First of all, thanks for your effort in writing down these warnings/errors here. I’m sure that a lot of participants would have similar questions.

Dashboard crashes with error while attempting to bind on address ('::1', 8265, 0, 0): cannot assign requested address . I solved this by adding webui_host='127.0.0.1' in ray_init in train.py (cf. stackoverflow) on google colab , not sure i need to do the same for aicrowd submission (which would mean touching to train.py ).

You can ignore the dashboard error. You see that error because the port on which the dashboard is trying to bind is not available for it.

ls: cannot access '/outputs/ray-results/procgen-ppo/*/' this seems to be in how variables are set in run.sh. Don’t know why they would want to access ray-results early on.

We run on the evaluations on preemptive instances, which means that the node on which the evaluation is running on can shut down any time.
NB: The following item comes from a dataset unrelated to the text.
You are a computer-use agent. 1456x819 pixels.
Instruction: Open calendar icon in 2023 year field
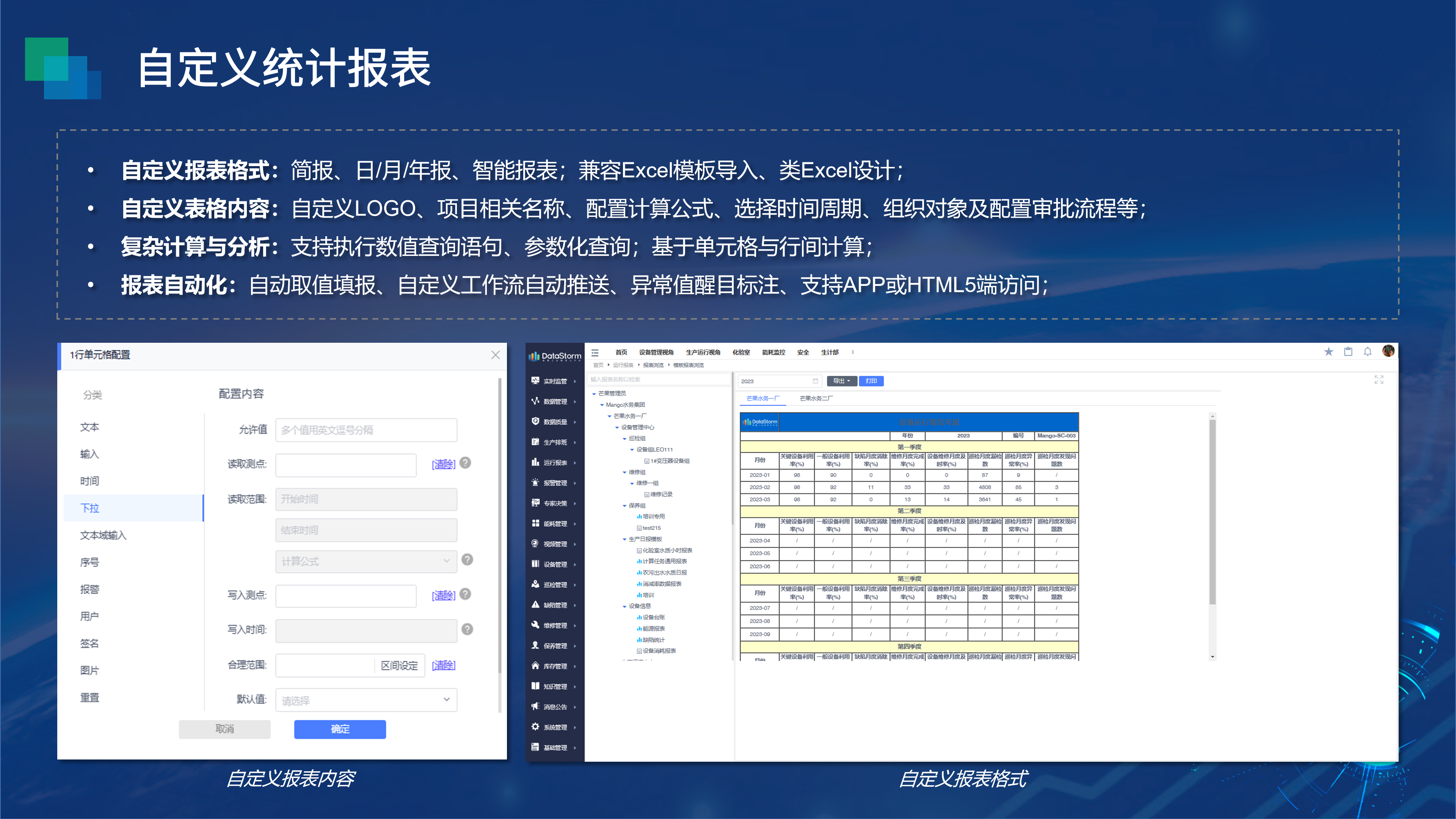pyautogui.click(x=815, y=381)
Before starting the training, we check for any existing checkpoints and resume from that point. I understand that this is causing some confusion. We will hide these outputs in the next grader update.

given NumPy array is not writeable ( solved by downgrading to torch 1.3.1 locally, but still unclear how to downgrade when submitting , cf. discussion)

You can update the requirements.txt or edit your Dockerfile accordingly. Please make sure that you set "docker_build": true in your aicrowd.json file. If this is not set to true, we will not trigger a docker build and will use a default image.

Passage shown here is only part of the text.